WHAT YOU ARE ASKED TO DO: Find the line containing "This screenshot has height=809, width=1512.". Retype it and every later line of the records exactly, leaving out pictures.

————————

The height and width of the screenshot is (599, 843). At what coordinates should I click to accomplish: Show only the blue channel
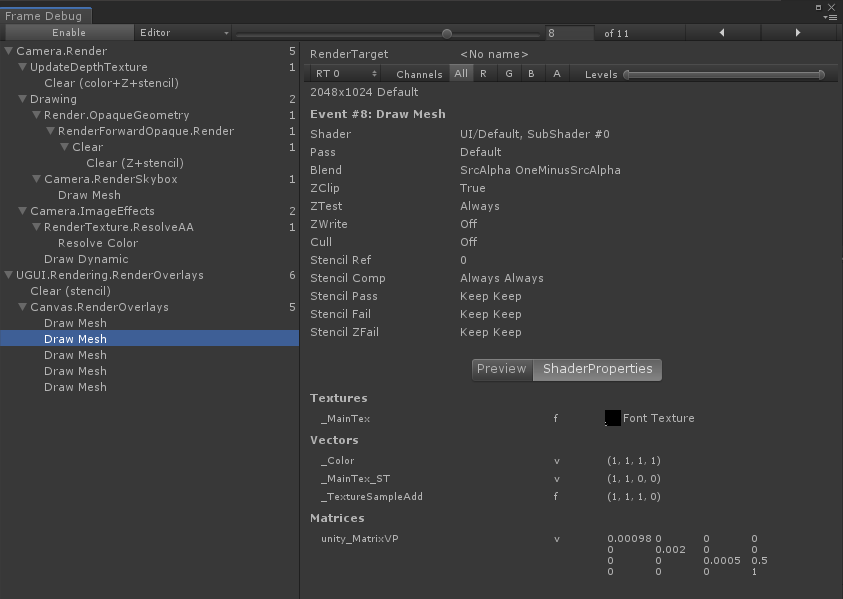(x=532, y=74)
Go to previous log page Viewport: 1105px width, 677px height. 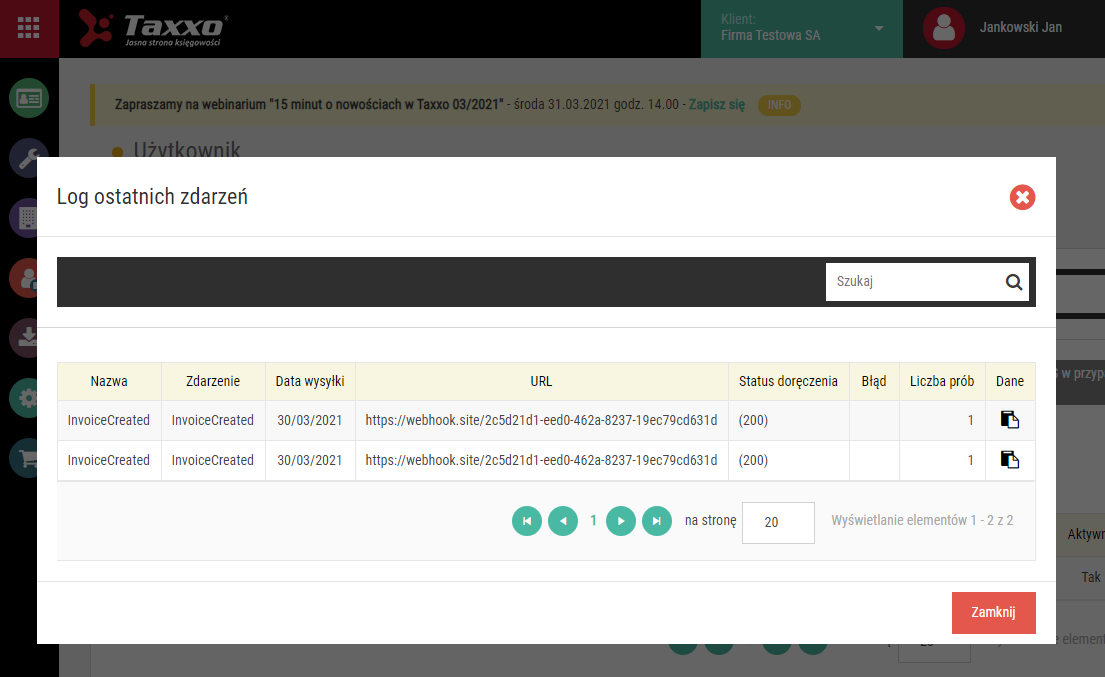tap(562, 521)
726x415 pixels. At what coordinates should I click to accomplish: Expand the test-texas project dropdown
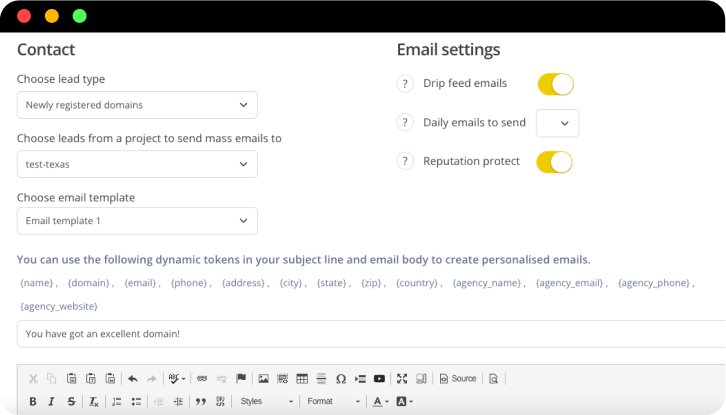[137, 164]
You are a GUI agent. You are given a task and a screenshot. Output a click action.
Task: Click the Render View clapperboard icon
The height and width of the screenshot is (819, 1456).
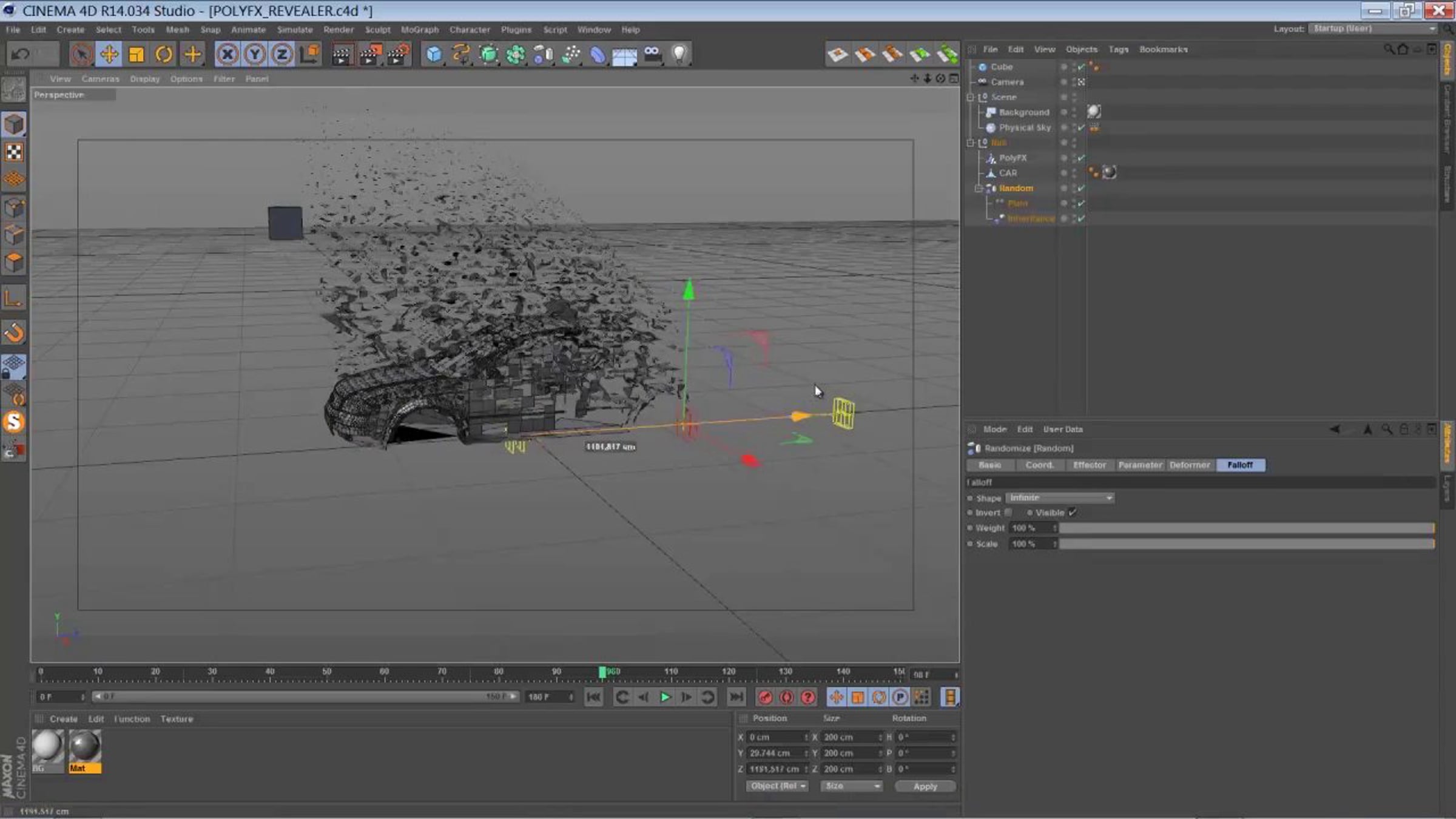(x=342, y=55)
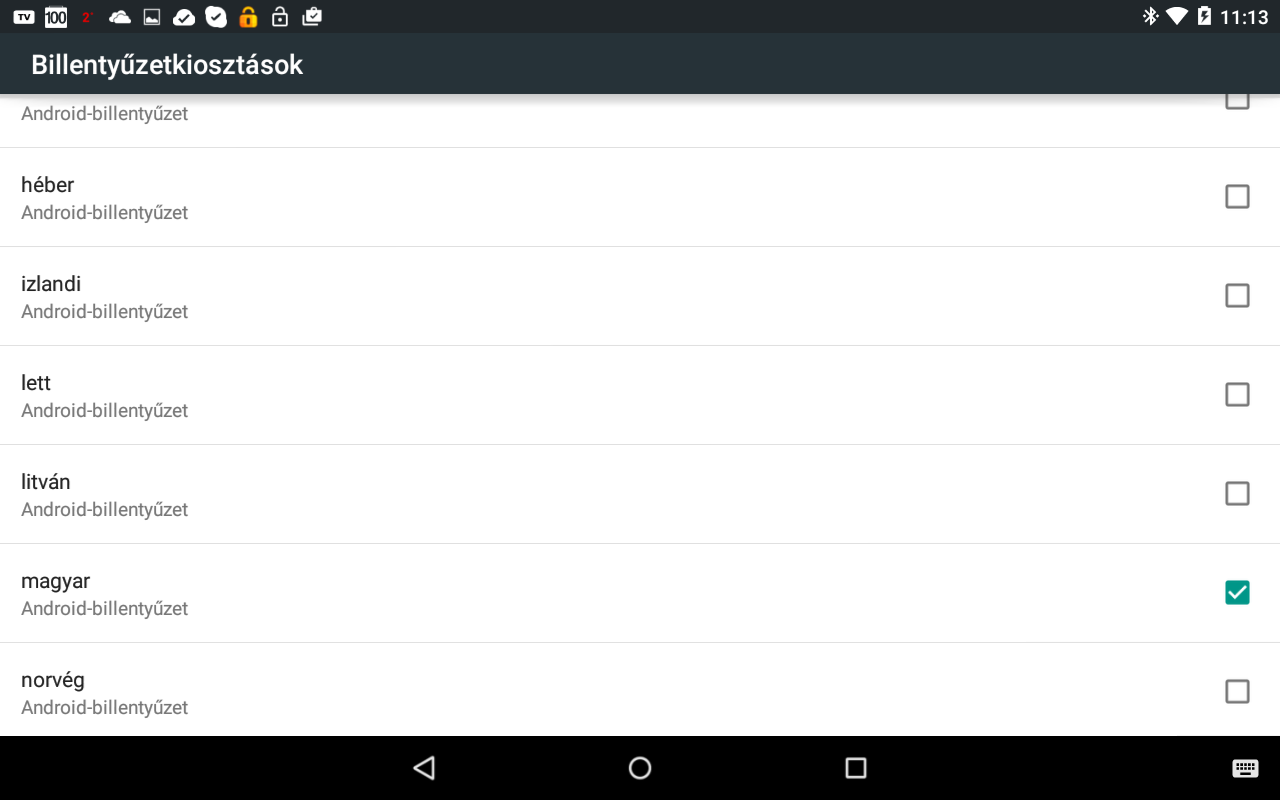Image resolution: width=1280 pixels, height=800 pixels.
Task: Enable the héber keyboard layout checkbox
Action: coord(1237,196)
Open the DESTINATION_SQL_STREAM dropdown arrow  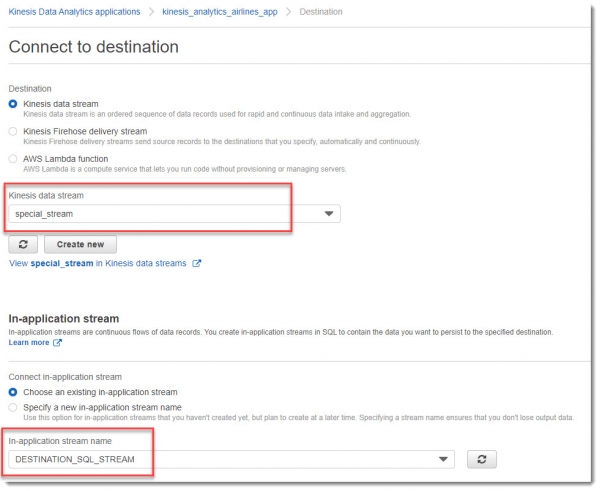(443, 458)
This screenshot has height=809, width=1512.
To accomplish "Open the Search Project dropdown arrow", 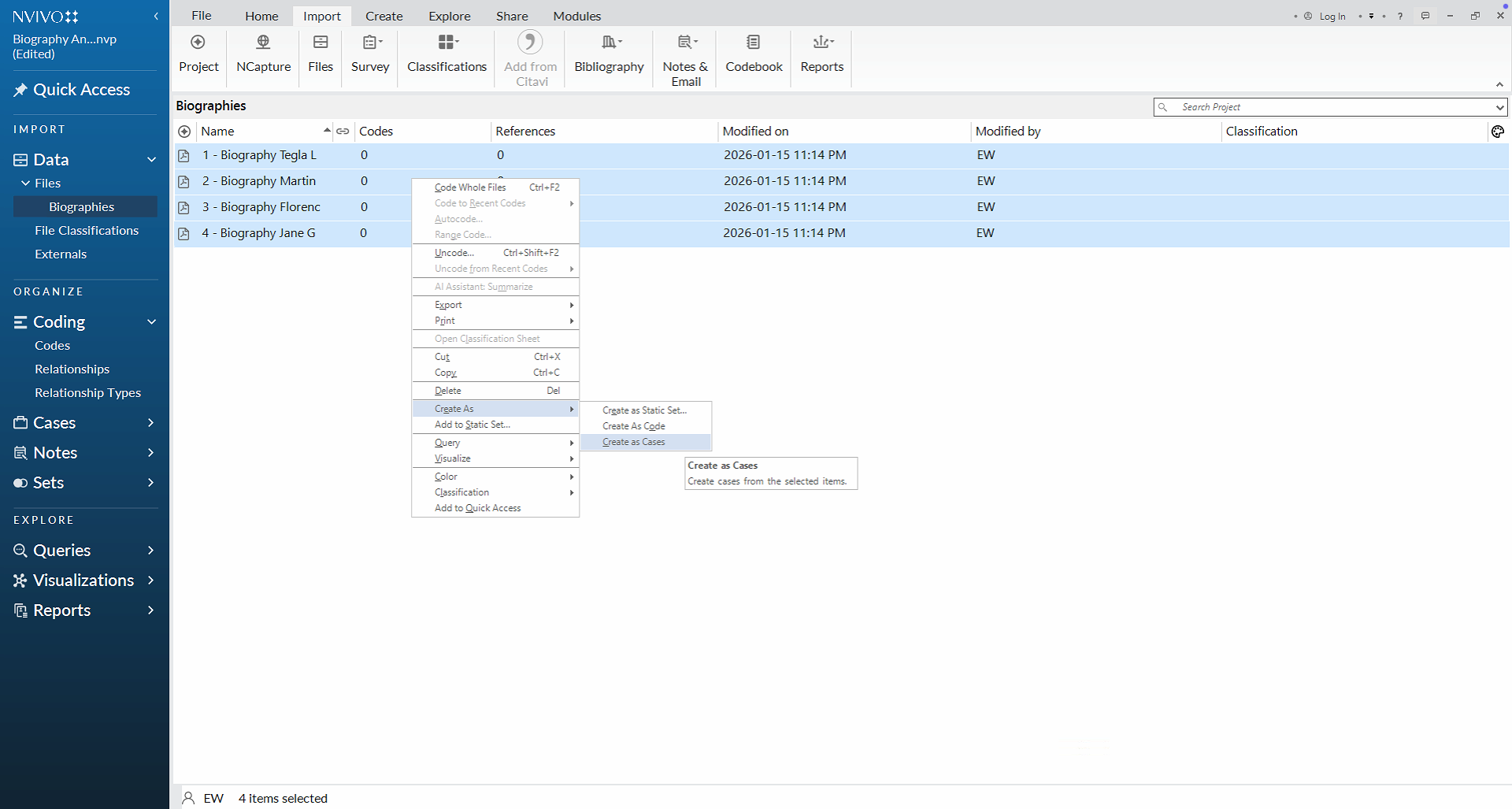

————————

ANSWER TO THE PROBLEM:
This screenshot has height=809, width=1512.
To accomplish "Open the Search Project dropdown arrow", 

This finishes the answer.